One for the Blackbird, One for the Crow by Olivia Hawker
Losing her husband to Cora’s indiscretion is another hardship for stoic Nettie Mae. But as a brutal Wyoming winter bears down, Cora and Nettie Mae have no choice but to come together as one family—to share the duties of working the land and raising their children. There’s Nettie Mae’s son, Clyde—no longer a boy, but not yet a man—who must navigate the road to adulthood without a father to guide him, and Cora’s daughter, Beulah, who is as wild and untamable as her prairie home.
Bound by the uncommon threads in their lives and the challenges that lie ahead, Cora and Nettie Mae begin to forge an unexpected sisterhood. But when a love blossoms between Clyde and Beulah, bonds are once again tested, and these two resilient women must finally decide whether they can learn to trust each other—or else risk losing everything they hold dear.
Review: The Bemis and Webber families are neighbors on the frontier of Wyoming in 1870 and have always relied on each other for survival at times. Until the day that Ernest Bemis finds his wife Cora in the arms of his neighbors. In an impulsive moment of rage, he shoots his neighbor dead and then sets off to turn himself into. The two women are left behind with their children. In one fell swoop two households have been upended and left without two able bodied men to help them get through another harsh women. Despite their obvious differences, Cora and Nettie Mae, encouraged by their children Beulah and Clyde, reach a truce in order to see each other through the darkest of winters.
There were many points of interest in this book: the tension between the two women, the budding romance between Clyde and Beulah, Cora's intriguing family history and connection to President Grant, Nettie Mae's history of losing multiple children, Beulah's supernatural connection to the natural world and the dead, and the stark need to survive in a harsh climate. It was an intriguing premise, and I liked the novel shifted between different perspectives to give a broader view.

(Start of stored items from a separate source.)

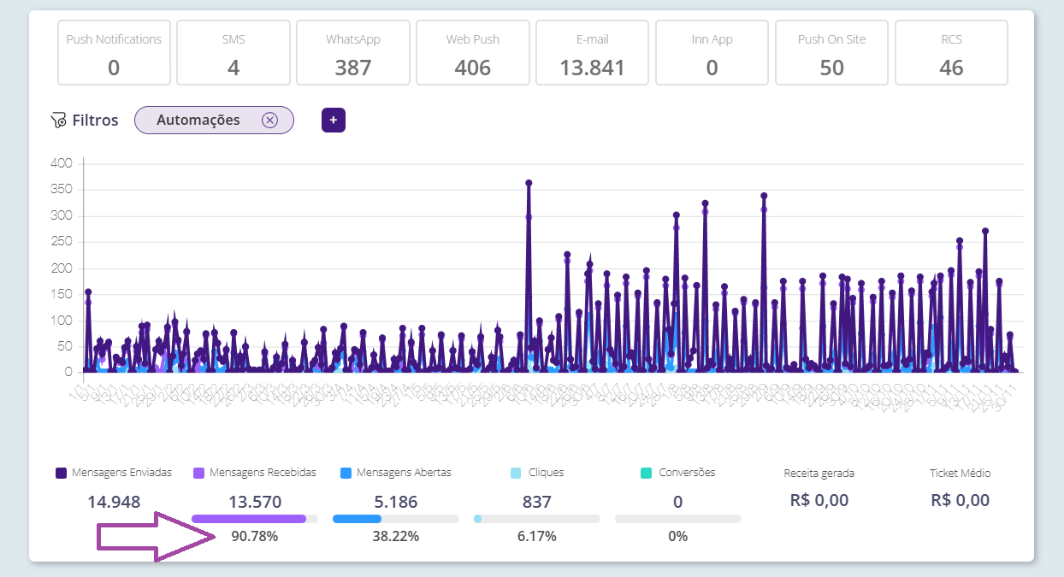Toggle Mensagens Enviadas legend series

point(61,473)
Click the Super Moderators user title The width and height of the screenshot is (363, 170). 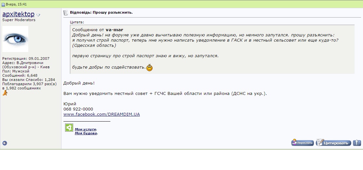19,20
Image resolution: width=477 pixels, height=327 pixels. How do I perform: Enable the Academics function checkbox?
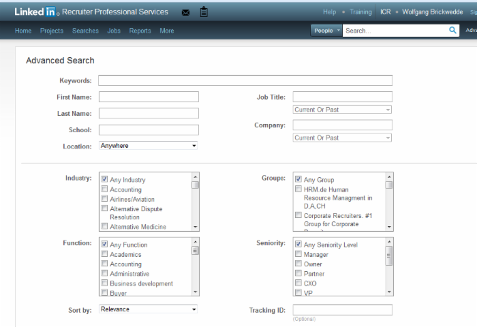click(104, 254)
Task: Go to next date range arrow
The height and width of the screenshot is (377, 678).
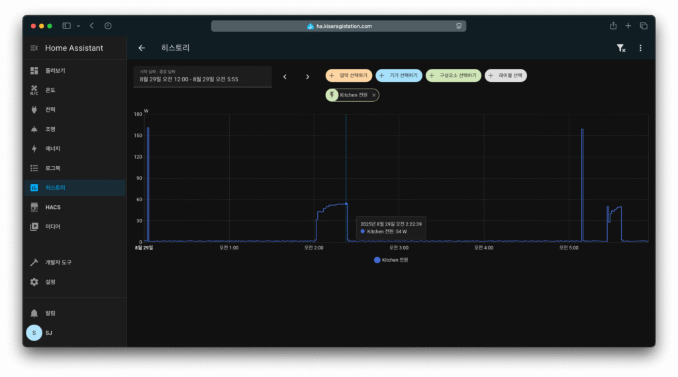Action: [307, 77]
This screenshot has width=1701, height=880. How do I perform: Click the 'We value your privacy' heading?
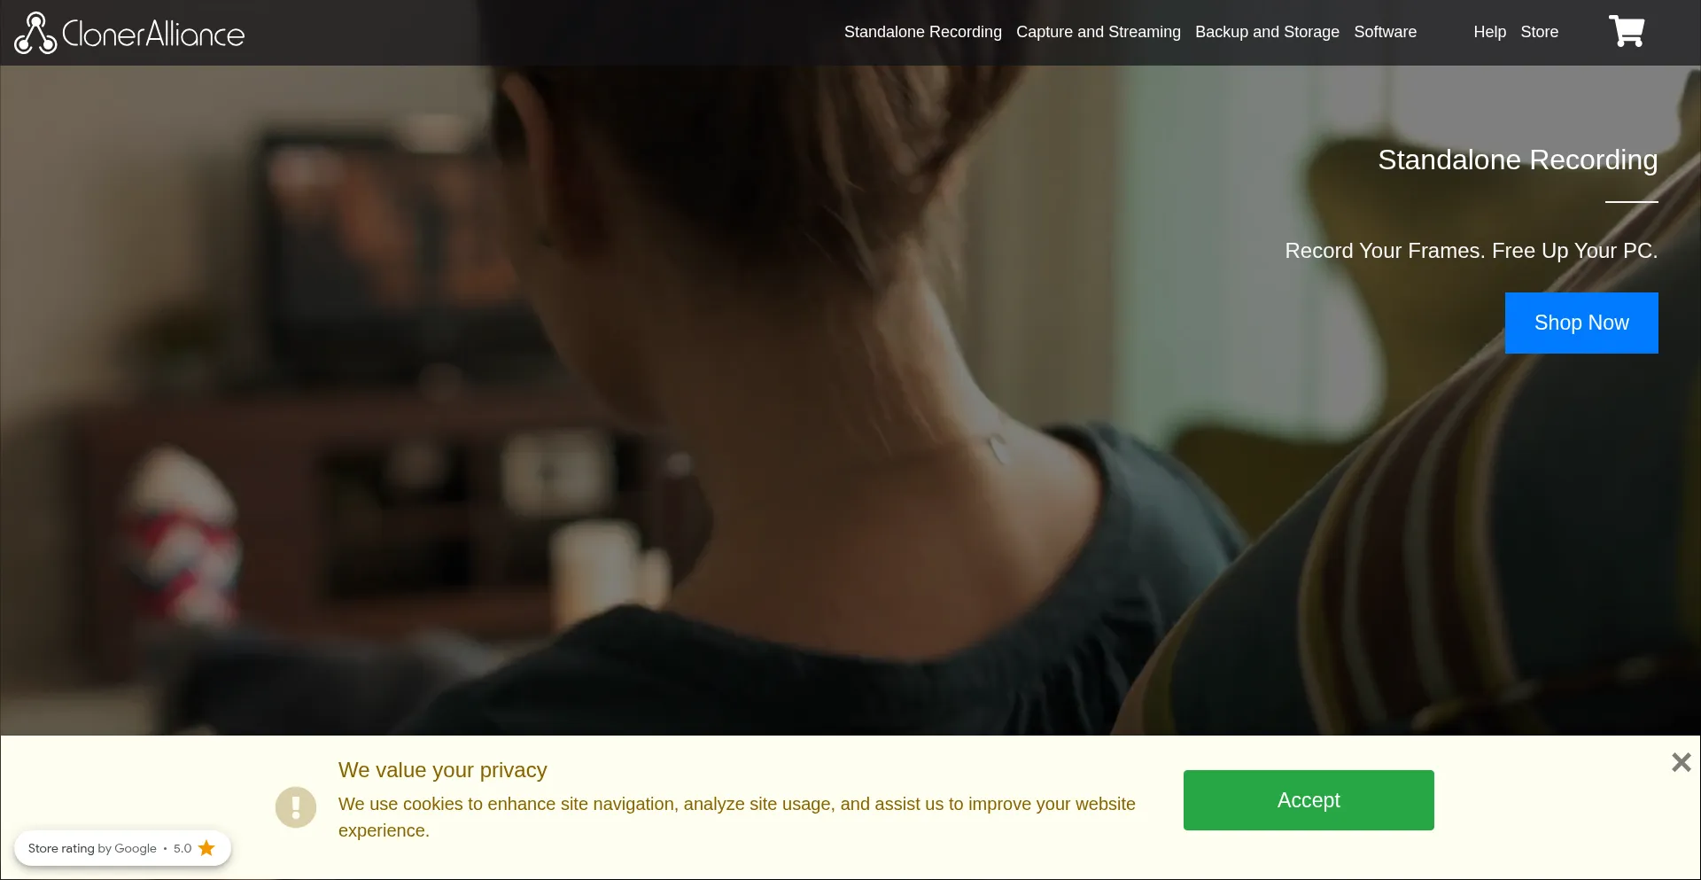point(442,770)
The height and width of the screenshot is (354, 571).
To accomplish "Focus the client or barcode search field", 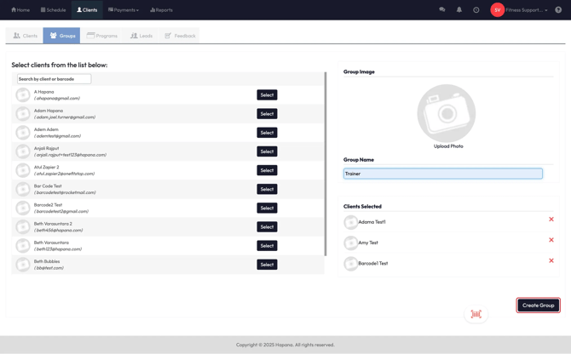I will pyautogui.click(x=54, y=79).
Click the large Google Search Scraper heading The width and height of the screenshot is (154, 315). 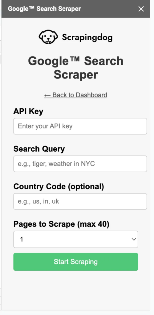75,68
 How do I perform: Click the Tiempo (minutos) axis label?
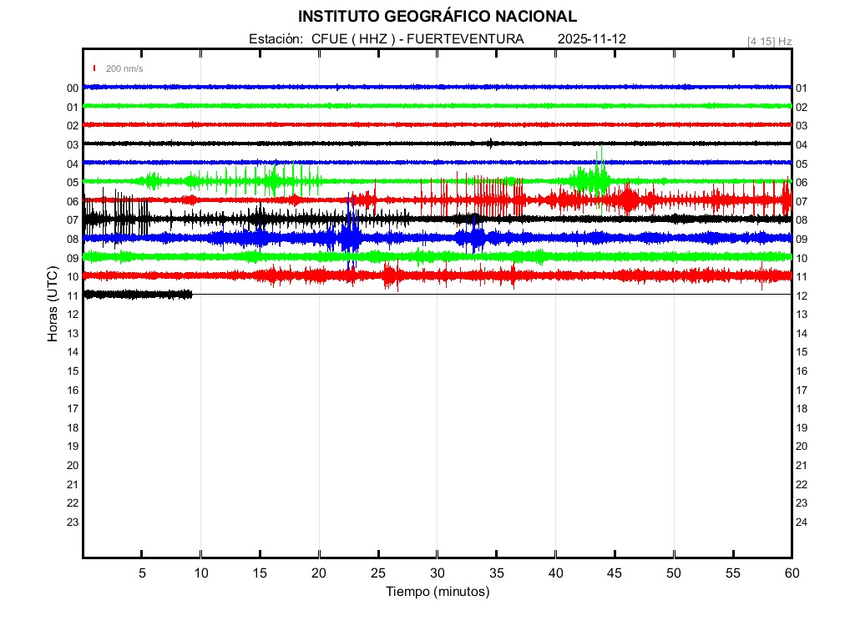click(437, 592)
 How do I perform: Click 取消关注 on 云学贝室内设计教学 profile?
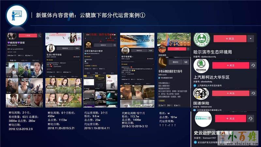pyautogui.click(x=102, y=45)
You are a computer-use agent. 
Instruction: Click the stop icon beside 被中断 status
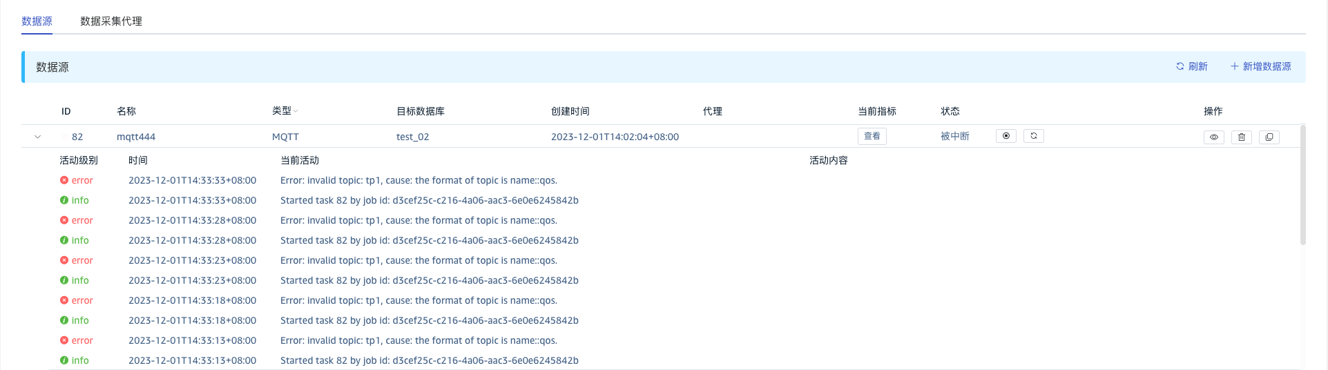coord(1005,136)
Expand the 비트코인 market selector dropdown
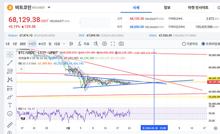The image size is (220, 134). (x=49, y=7)
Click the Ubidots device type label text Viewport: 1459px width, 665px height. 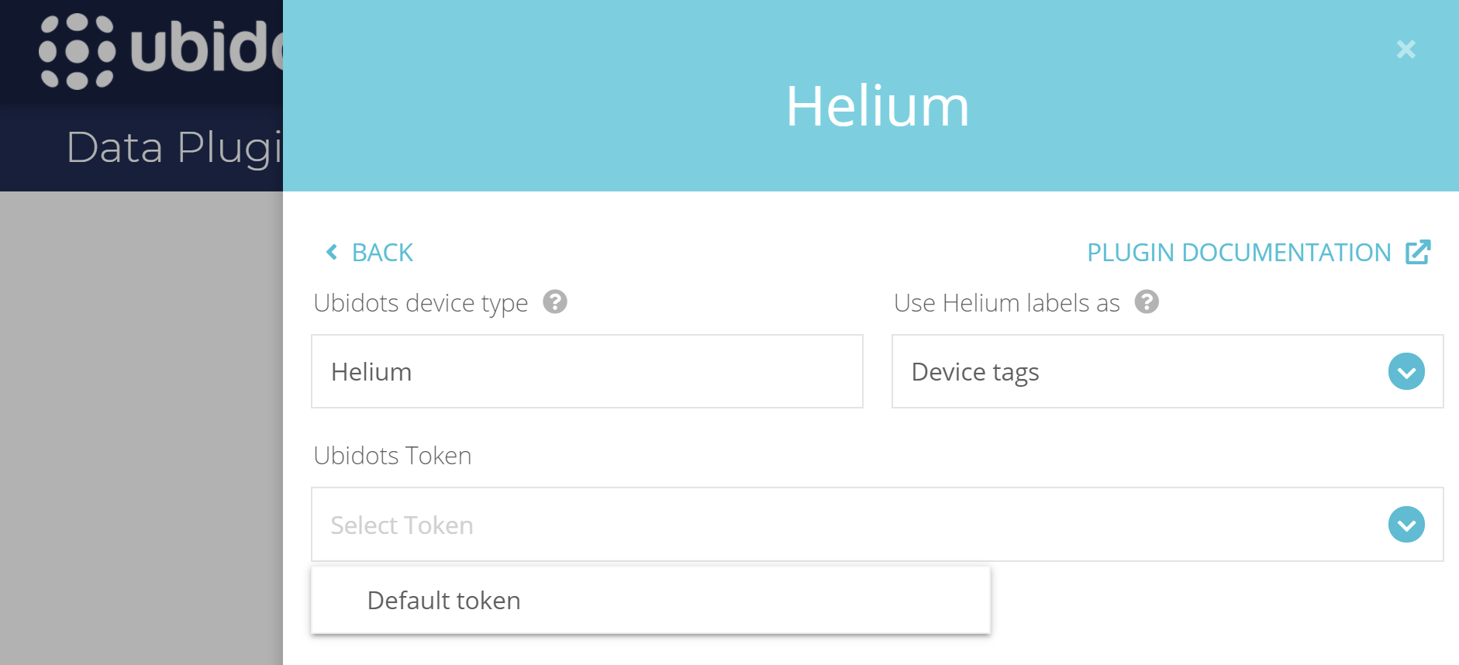coord(420,303)
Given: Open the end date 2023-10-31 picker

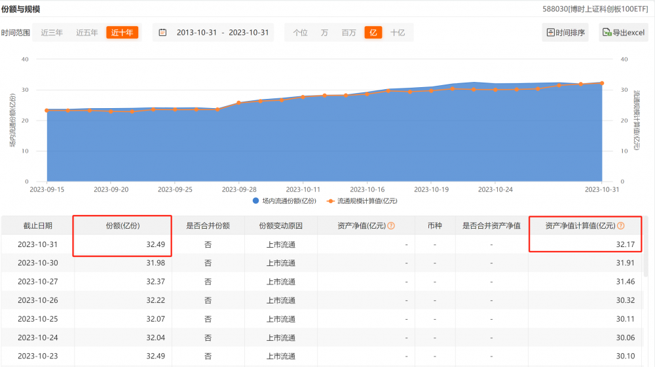Looking at the screenshot, I should 248,33.
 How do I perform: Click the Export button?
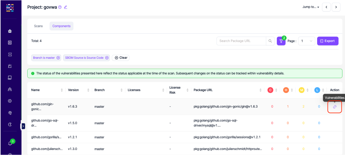pyautogui.click(x=327, y=41)
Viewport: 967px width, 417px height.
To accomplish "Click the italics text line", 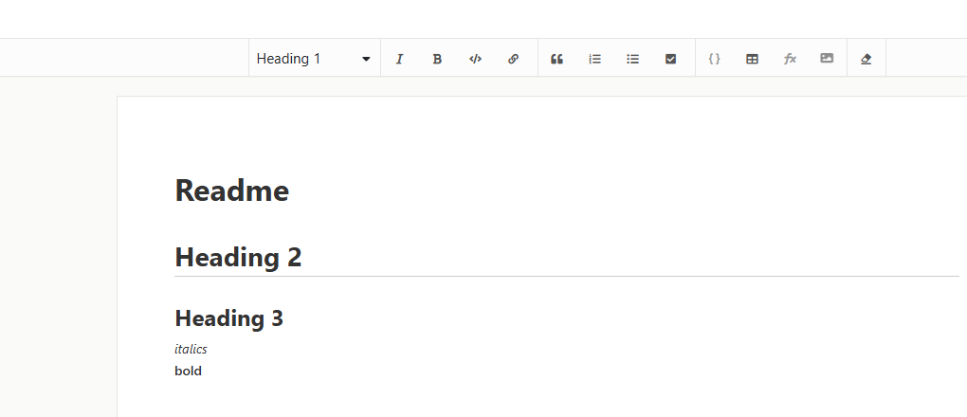I will 191,349.
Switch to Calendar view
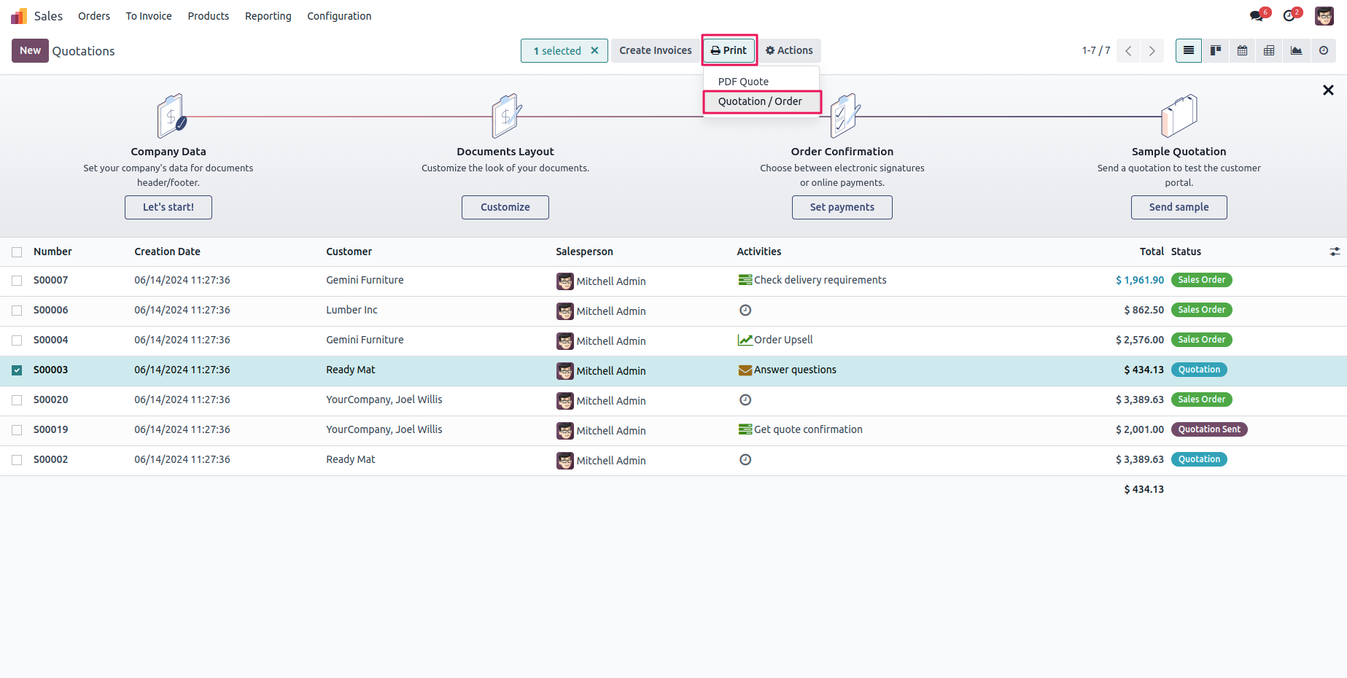This screenshot has height=678, width=1347. click(1243, 50)
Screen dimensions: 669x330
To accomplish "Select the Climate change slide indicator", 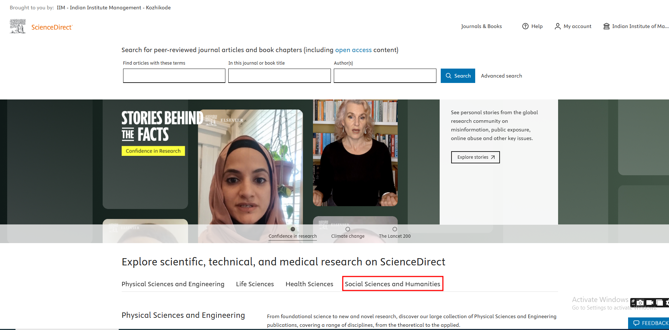I will coord(347,229).
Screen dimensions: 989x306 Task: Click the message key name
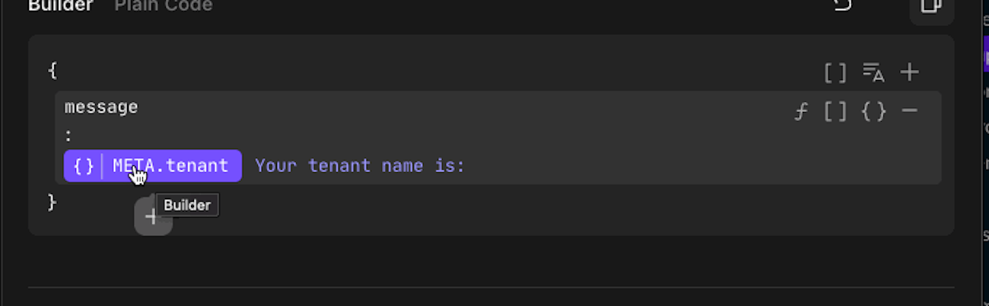101,107
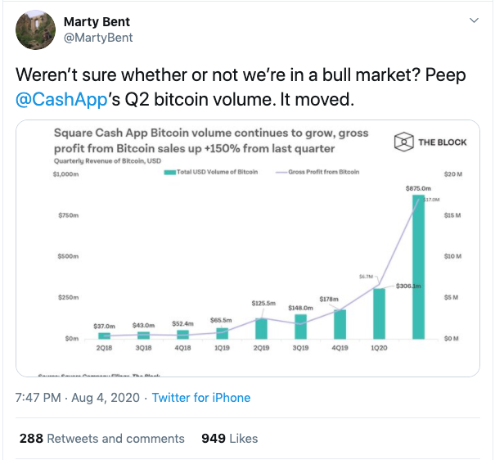This screenshot has height=460, width=495.
Task: Click the tweet timestamp 7:47 PM Aug 4, 2020
Action: click(78, 398)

Despite such promise and many intriguing plot points, this novel dragged significantly for me. It seemed to never really go anywhere. Despite everything else that could have divided them, Nettie Mae's true argument with Cora is her dislike that her son Clyde is interested in Cora's daughter Beulah. And some of the most interesting plot points - Cora's family history and would her husband Ernest take her back - were never really explored or resolved.